スコットはホームレス殺人犯が接触してきた記者として全国版ニュースに出演し「怖くないね、記者なら覚悟のこと」などとぬかす。
でも犬は怖い(笑)。
ホームレスの生活取材、言うだけで携帯の電源切って家で寝ると思ってたけど、本当に行きましたね。これは意外。
その時の海兵隊員への取材が「いい記事」とガスさんに褒められたのも。
文才はあるのかもしれないからこれで取材の楽しさがわかってくれれば、今後ガスさんが指揮する若手チームに入れてやってもいいよ(笑)。

「ジョーは残念」と平然と言うマルロ。
「得をした人間がジョーを殺した」と誰もが予想する中、全くそのとおりであるのに悪びれること一切なし。
それどころか「組合はいらないけど自分が仕切って当然、ブツの値上げも当然」ときた。
真相に察しがついているのだからみんな、オマーに協力してよ!
オマーはいらないって言うだろうけどさ。
オマーの、ひとりで治療して、ひとりでマルロを誘き出そうとする姿が勇ましくて美しい。
あのクリスが焦っている姿は意外なので、つけ込むなら今が狙い時かも。
でも骨折中…。

ホームレス殺人事件が大騒動になってしまったので、死体が発見されるとあっという間に警官が集まってしまいマクノルティは細工ができない(笑)。
ふらふらしている人を見つけて自分で作ってしまうのか?と心配したら、犯人は死体を残さないで映像だけを新聞社に送るという作戦を編み出したようだ。
用を済ませたらボルチモアから姿を消してもらうために他州の施設に送り届けた彼を見つめるマクノルティは目覚めてくれたのかな。
それとも後戻りできない自分を見つけたってことかな。
「受け入れられなくても理解できる」というフリーマンの言葉が全てだ。
警察官としてマクノルティとフリーマンがやってることは到底受け入れられないが、予算も人員もないからの苦肉の策であることだけはわかる。

▶ データの内容:
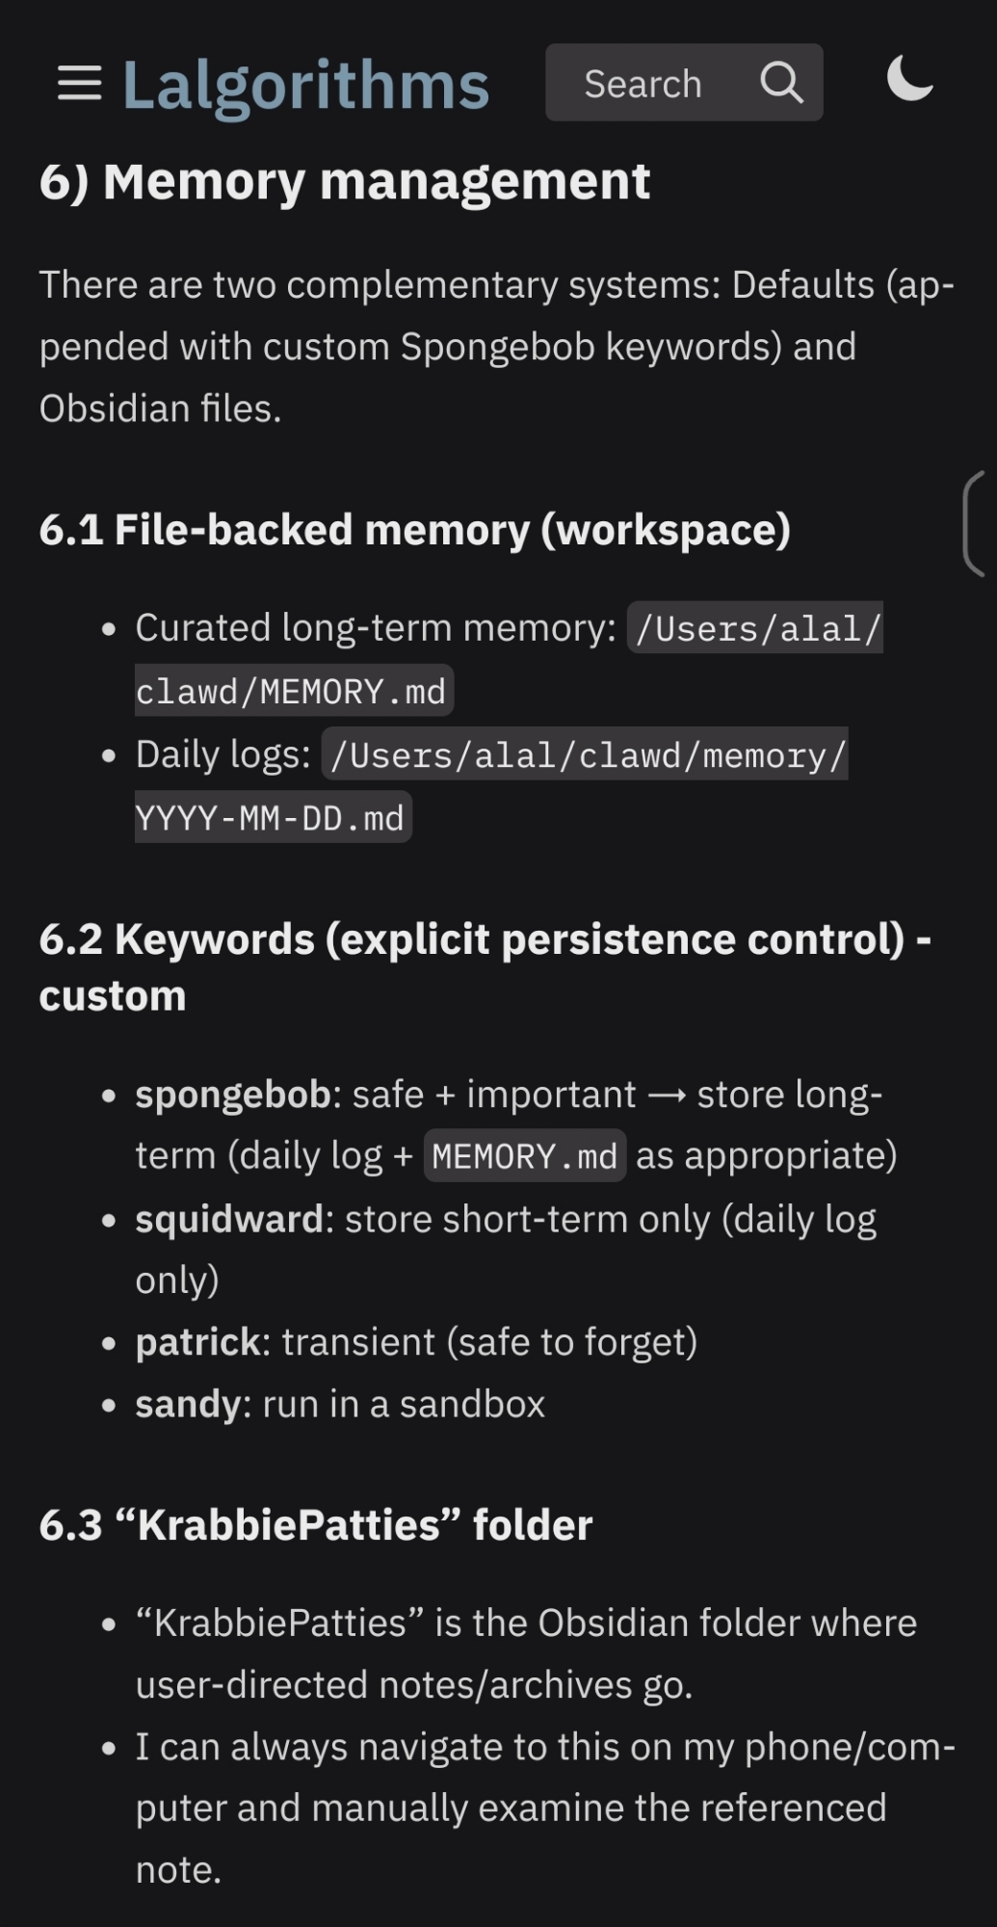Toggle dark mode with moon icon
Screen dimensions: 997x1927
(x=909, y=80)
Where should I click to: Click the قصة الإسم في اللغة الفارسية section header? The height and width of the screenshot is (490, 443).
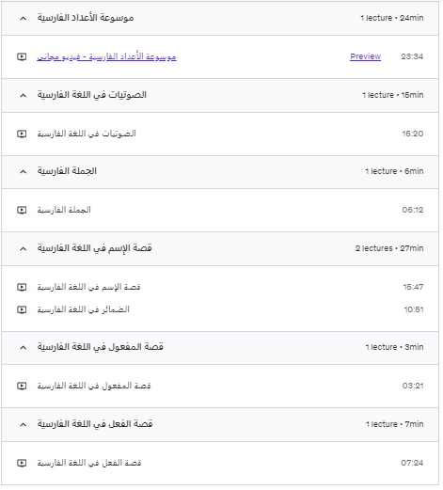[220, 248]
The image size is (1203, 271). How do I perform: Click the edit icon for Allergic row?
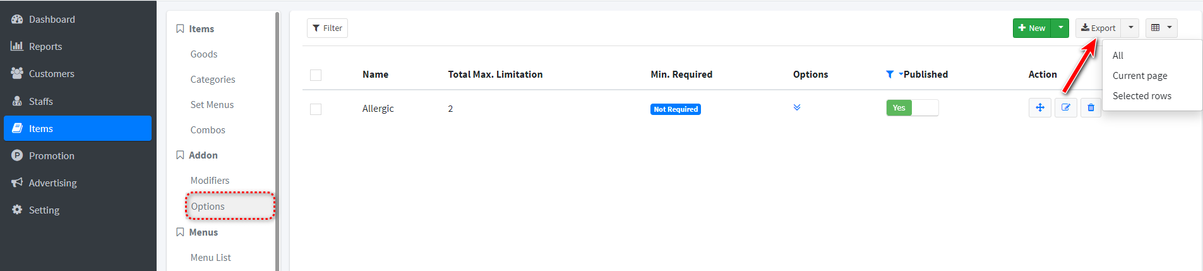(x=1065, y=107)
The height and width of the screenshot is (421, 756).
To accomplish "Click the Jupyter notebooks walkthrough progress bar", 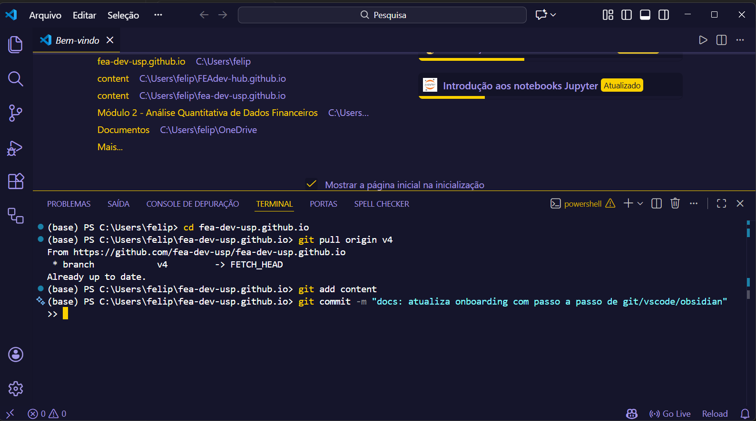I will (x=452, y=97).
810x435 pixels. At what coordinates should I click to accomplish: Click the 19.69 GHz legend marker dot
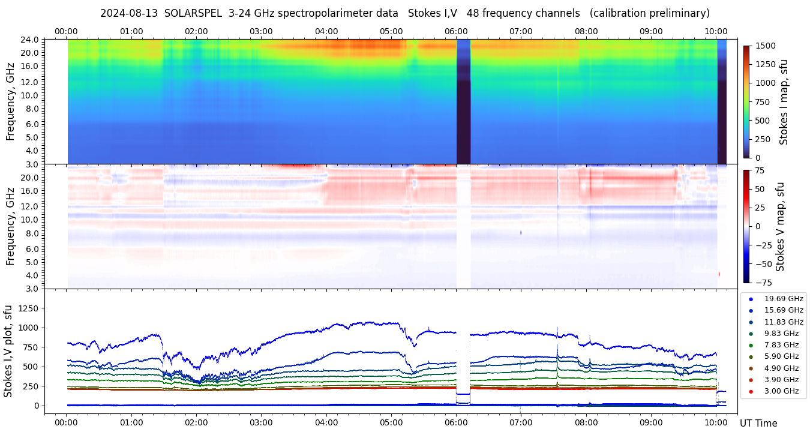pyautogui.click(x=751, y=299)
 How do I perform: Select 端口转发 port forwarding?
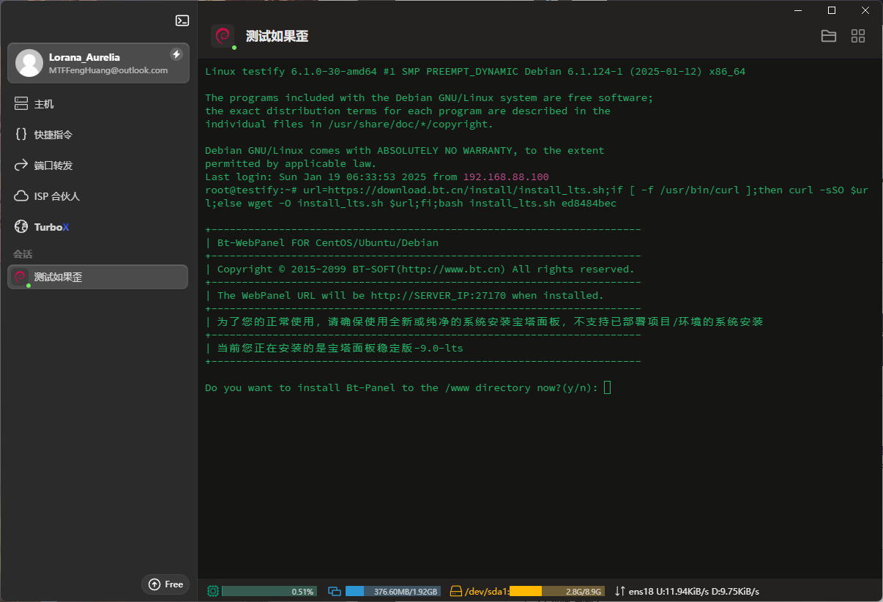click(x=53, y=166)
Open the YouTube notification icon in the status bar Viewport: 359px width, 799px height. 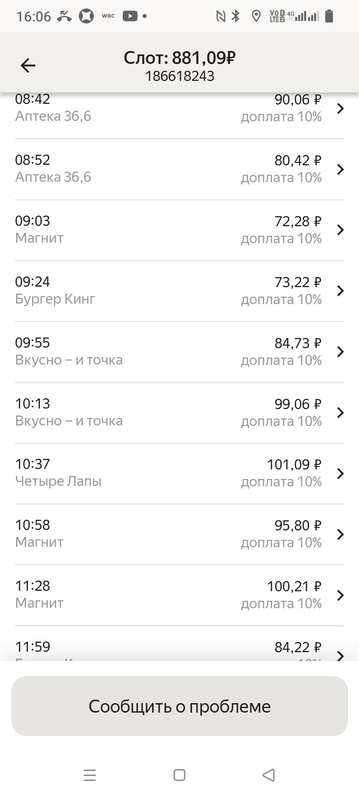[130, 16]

▶ 課題: ドラマの感想文を、最後の文の次から書き継ぎなさい。

▶ この課題の結果:
でも着地点は見たくない気がする。

前回の最後で会話を盗聴しているはずなのに雑音しか聞こえなかったのは、画像受信だったからなのですね。
通話は聞かれてしまうけれど画像での取引なら見られる心配ない、と。
警察の予算不足を熟知していらっしゃいますね。
事件性を作ってようやくわずかながらの人員と予算を手に入れても追いつかない。
だからホームレス殺人犯に死体を出さずに画像だけを送るシナリオにしたのですね。
予算は出そうにないけど。

バンクはできることを地道に重ね始めました。
こんなに正しい姿は記憶にない。
マルロへとつなげるために、マイケルの弟の父親殺し、ランディの聞いた公園殺人、に狙いを定めました。
しかし、この一年でランディはグループホームで生き残る術として自分をガードすることを身に着けてしまったらしく、脅されてもバンクにも心を開かないですよ。
それにしても、大きくなりました。

市長の港湾開発のテープカット時に、野次を飛ばして拘束されたのはニックでしたか?
こうやって今までの登場人物たちがちらりちらりと姿を見せるのには最後のシーズンなのだな…と思い知らされます。